• _ASSIGNED TASK 1_: For the profile of Michael Bishop, say whether each statement agrees with the text. Answer yes or no and quote the deciding words. (a) The Good Life was published by Oxford University Press in 2015. (b) Strategic Reliabilism holds that reasoning is better to the extent it is costly and thorough. (c) Bishop's Ph.D. is from the University of California - Los Angeles.
• _ASSIGNED TASK 2_:
Answer these questions using the profile of Michael Bishop.
(a) In what year did The Network Theory of Well-Being: An Introduction appear?
(b) Who coauthored Epistemology and the Psychology of Human Judgment with Bishop?
(c) What does Bishop's current research focus on?

• _SUPPLIED TEXT_:
Michael Bishop

 

Professor 

Ph.D., University of California - San Diego

 

Bishop

Curriculum Vitae

 

My current research focuses on good reasoning and good lives, but below you will find selected works organized by topic.
My usual strategy when doing philosophy is to try to develop views that combine the insights of philosophers and scientists on these topics. Because a theory that makes sense of more stuff (the insights of both philosophers and scientists) is better than a theory that makes sense of less stuff (the insights of just philosophers).

Ethics and Well-Being

The Good Life: Unifying the Philosophy and Psychology of Well-Being. Oxford University Press. 2015.

The network theory of well-being holds that your life is going well for you when you’re caught up in a self-maintaining network of positive feelings, attitudes, traits, and interactions with the world. Because the network theory is designed to make sense of the psychology of well-being, it has a natural advantage over traditional philosophical theories of well-being: It makes sense of the evidence of both science and commonsense.

The Network Theory of Well-Being: An Introduction. The Baltic International Yearbook of Cognition, Logic and Communication. 2012.

A brief introduction to the network theory of well-being, which holds that your life is going well for you when you’re caught up in a self-maintaining network of positive feelings, attitudes, traits, and interactions with the world.

Epistemology

Epistemology and the Psychology of Human Judgment. Michael Bishop & J.D. Trout. Oxford University Press. 2005.

J.D. Trout and I articulate and defend Strategic Reliabilism, the view that reasoning is better to the extent it’s cheap, useful, and reliable (i.e., truth-conducive). We defend Strategic Reliabilism on the grounds that it makes sense of “ameliorative psychology” – those areas of psychology that yield powerful advice about how people should (and should not) reason about significant issues.

The Epistemic Virtues of a Closed Mind. Michael Bishop & J.D. Trout. Frontiers in Communication: Science and Environmental Communication. 2021.

• _SUPPLIED ENTRIES_:

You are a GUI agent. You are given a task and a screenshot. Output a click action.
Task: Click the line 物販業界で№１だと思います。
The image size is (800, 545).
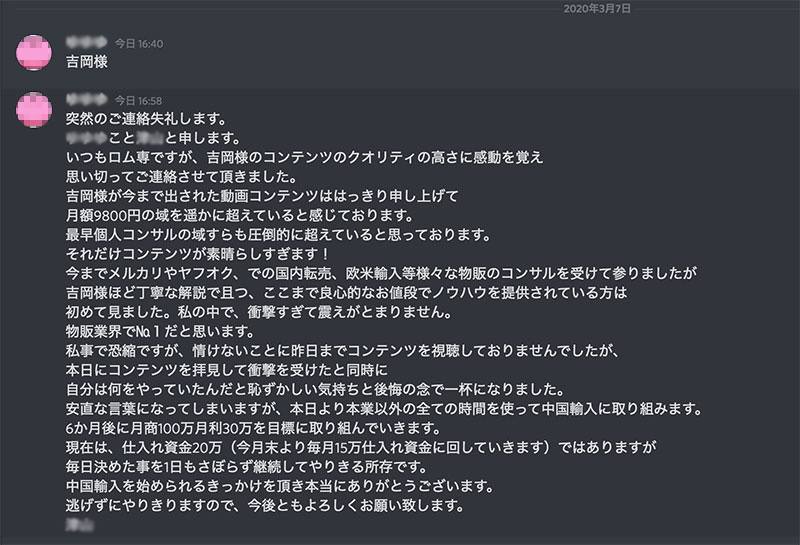pos(160,332)
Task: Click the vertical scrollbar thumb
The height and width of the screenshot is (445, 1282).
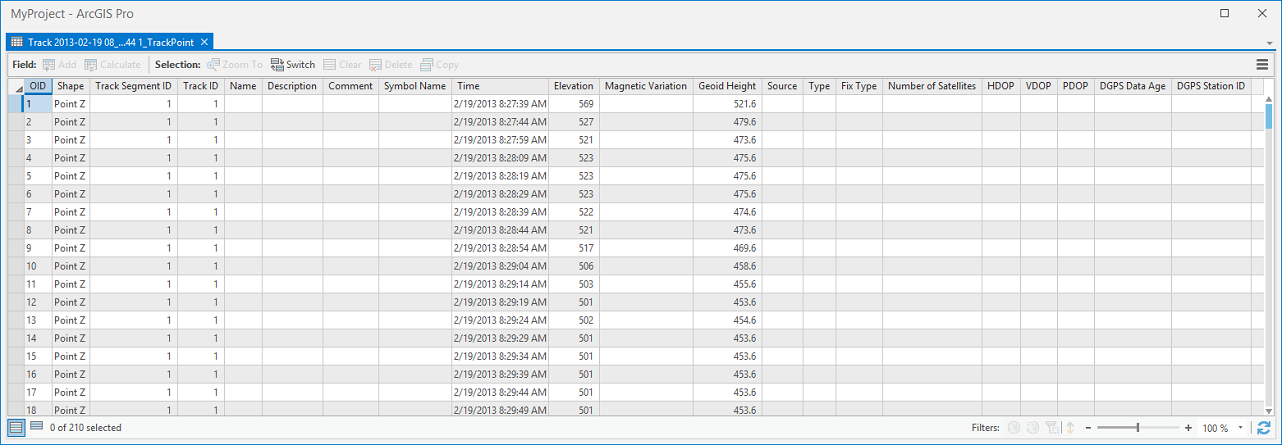Action: tap(1268, 118)
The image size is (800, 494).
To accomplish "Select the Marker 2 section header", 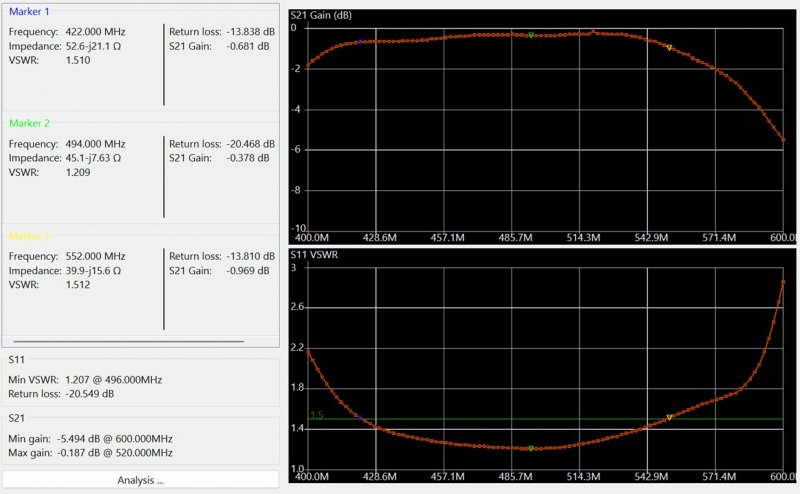I will tap(29, 123).

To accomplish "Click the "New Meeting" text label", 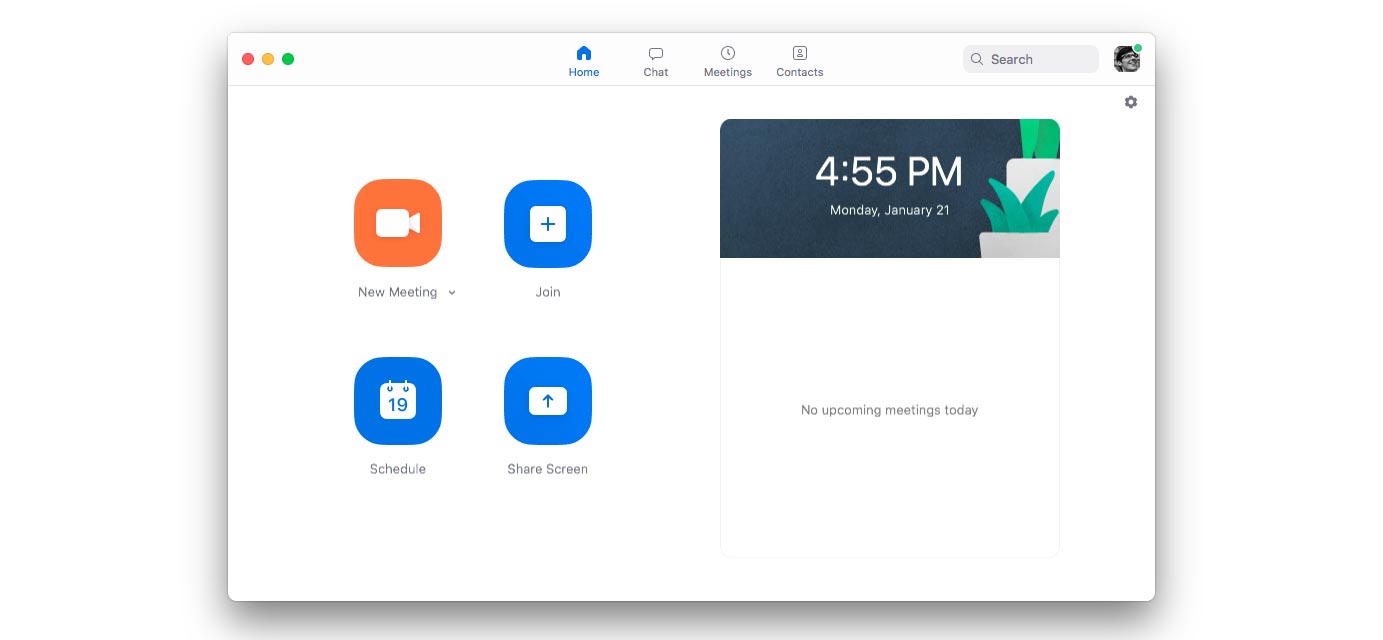I will (397, 292).
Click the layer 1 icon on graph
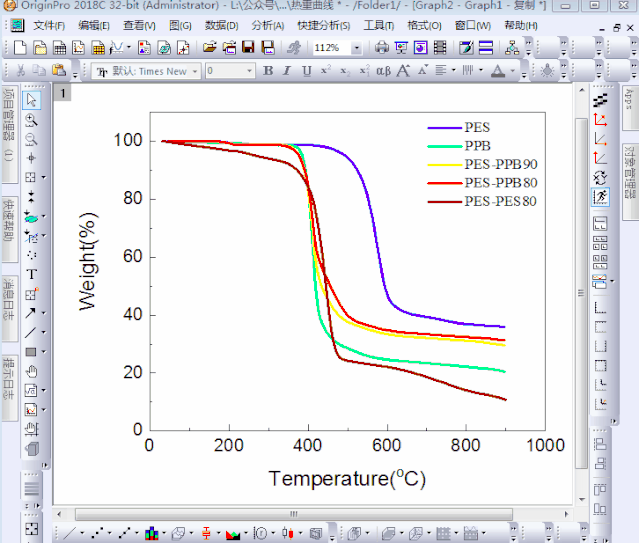 [62, 93]
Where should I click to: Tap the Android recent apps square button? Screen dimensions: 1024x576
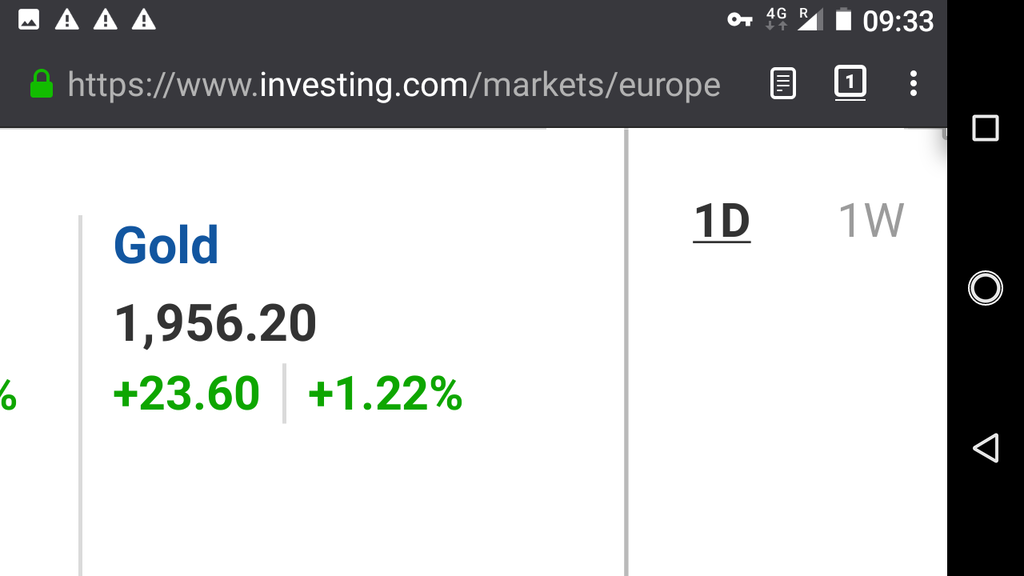coord(985,128)
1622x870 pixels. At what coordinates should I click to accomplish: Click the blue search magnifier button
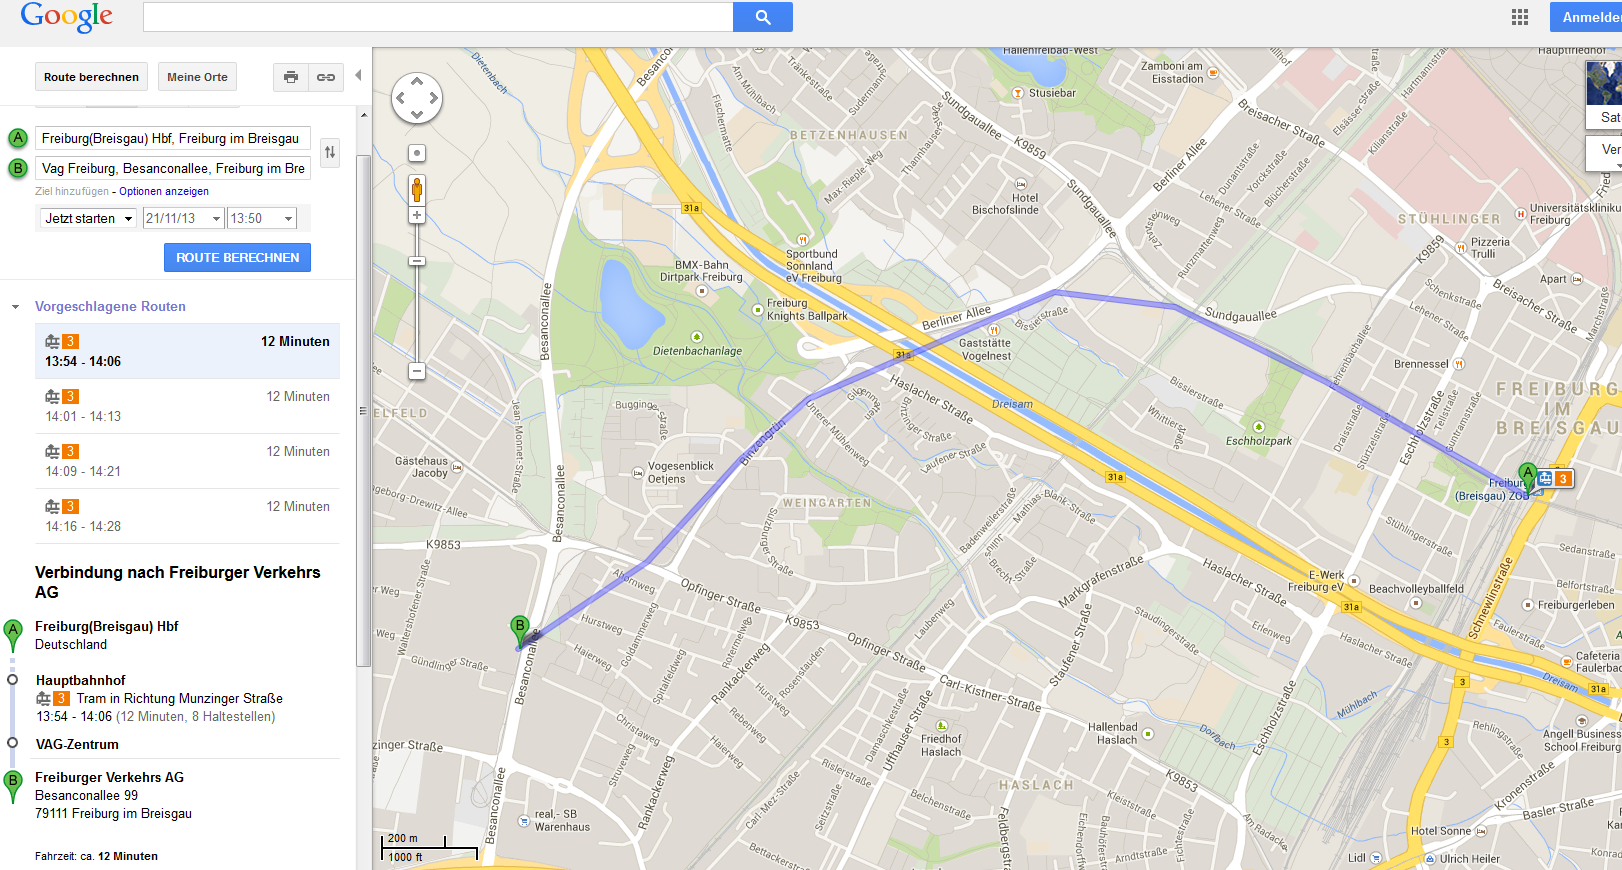click(x=763, y=17)
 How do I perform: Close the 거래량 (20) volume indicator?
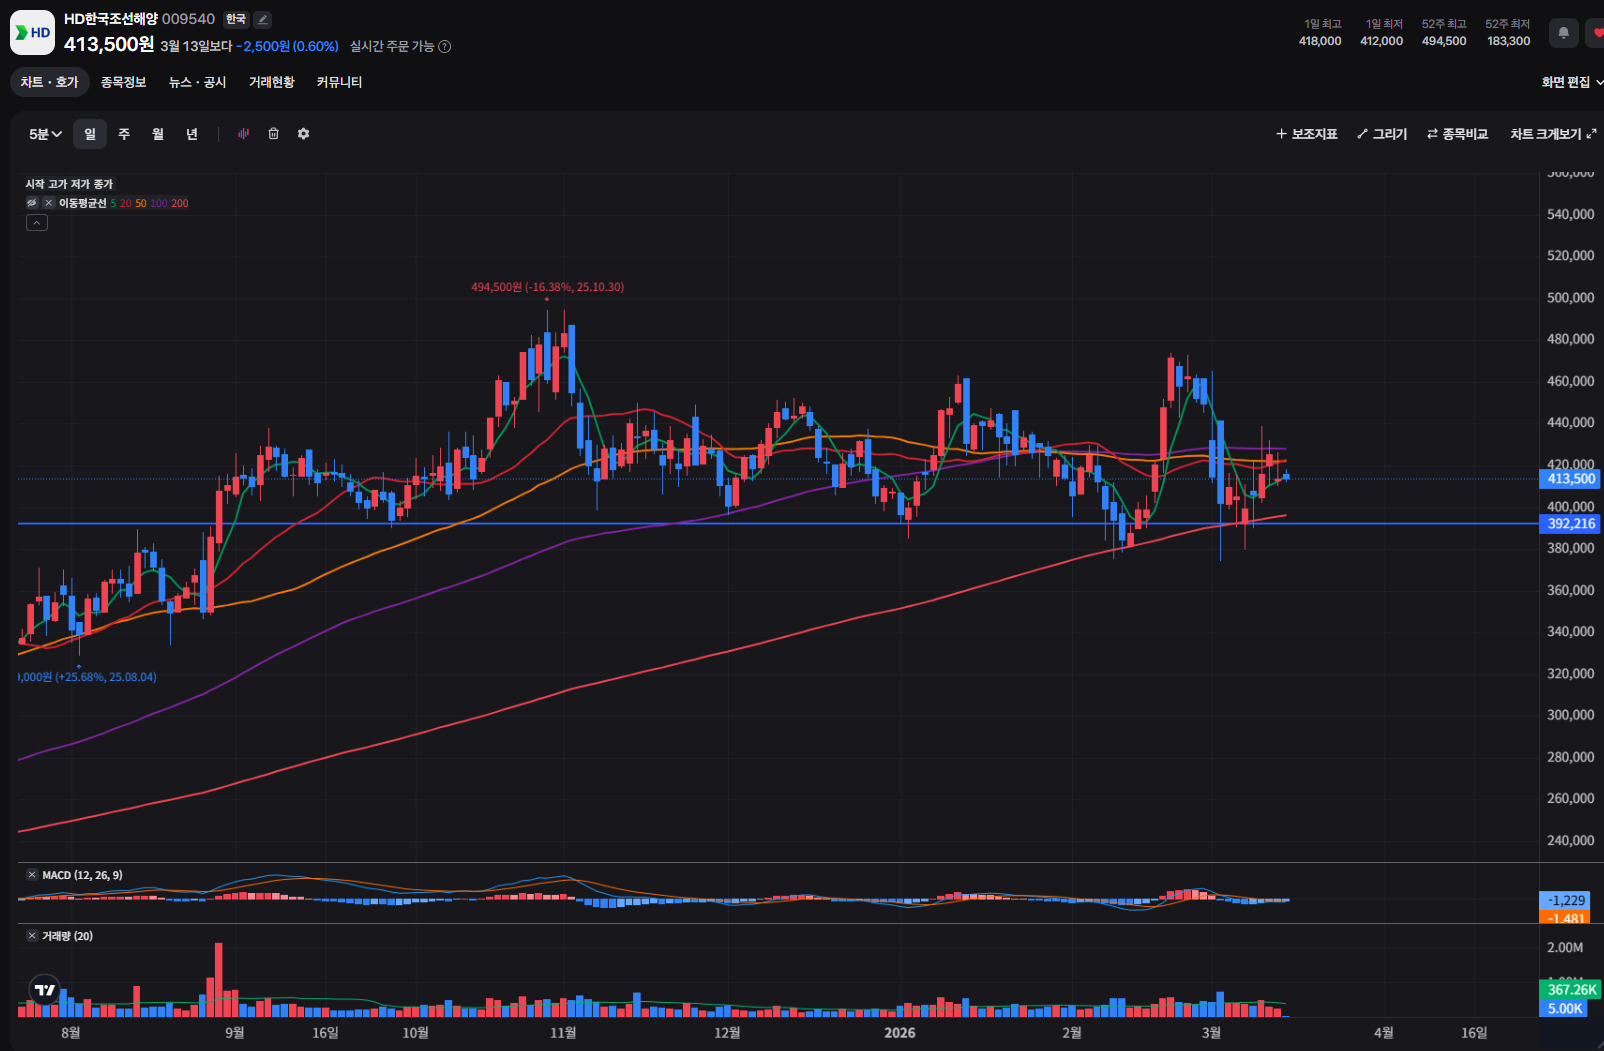32,936
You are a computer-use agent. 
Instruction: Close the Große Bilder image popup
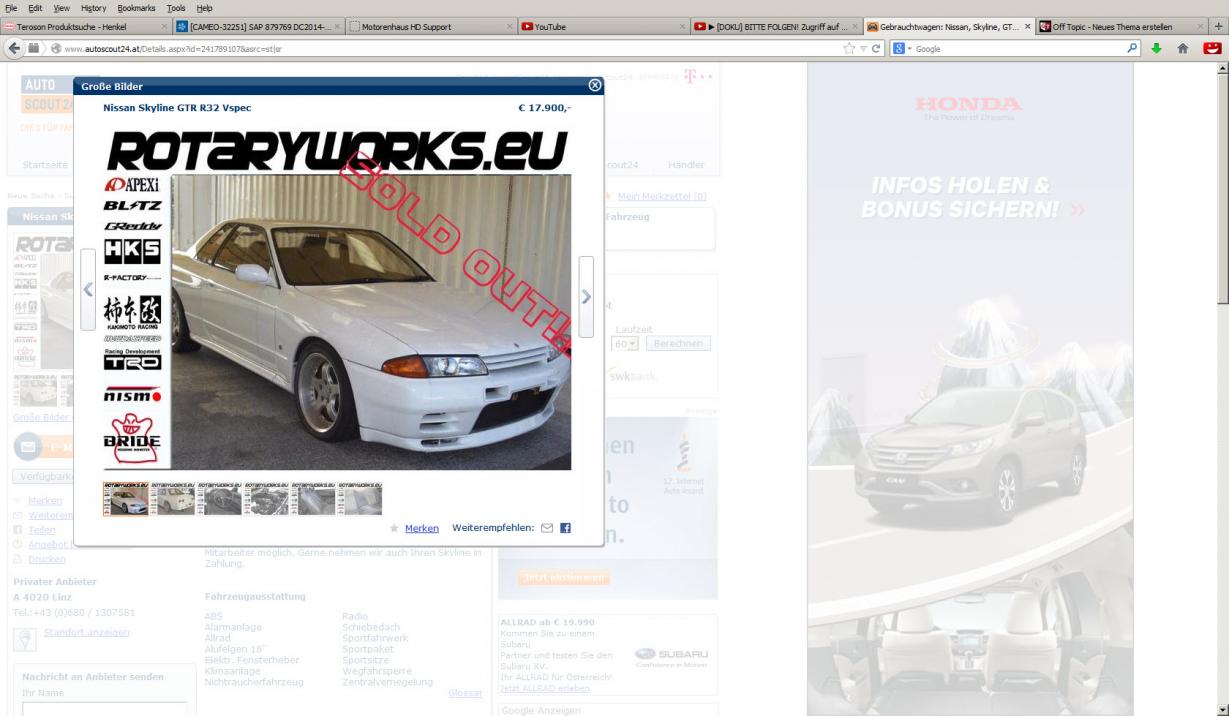click(596, 86)
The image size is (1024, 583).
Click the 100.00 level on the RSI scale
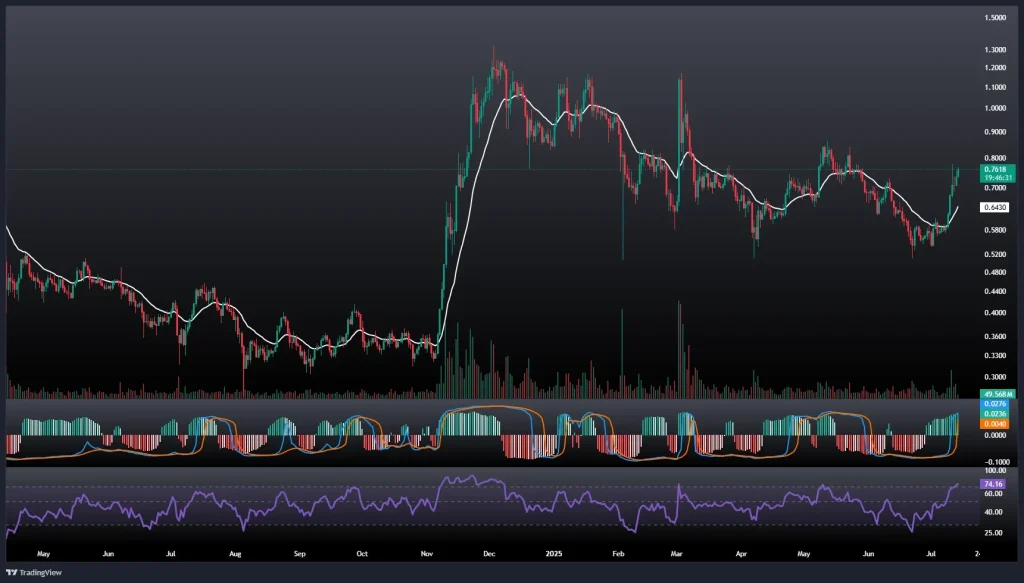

• _REPLY 1_:
(a) Yes: "The Good Life: Unifying the Philosophy and Psychology of Well-Being. Oxford University Press. 2015."
(b) No: "reasoning is better to the extent it’s cheap, useful, and reliable (i.e., truth-conducive)"
(c) No: "Ph.D., University of California - San Diego"

• _REPLY 2_:
(a) 2012
(b) J.D. Trout
(c) Good reasoning and good lives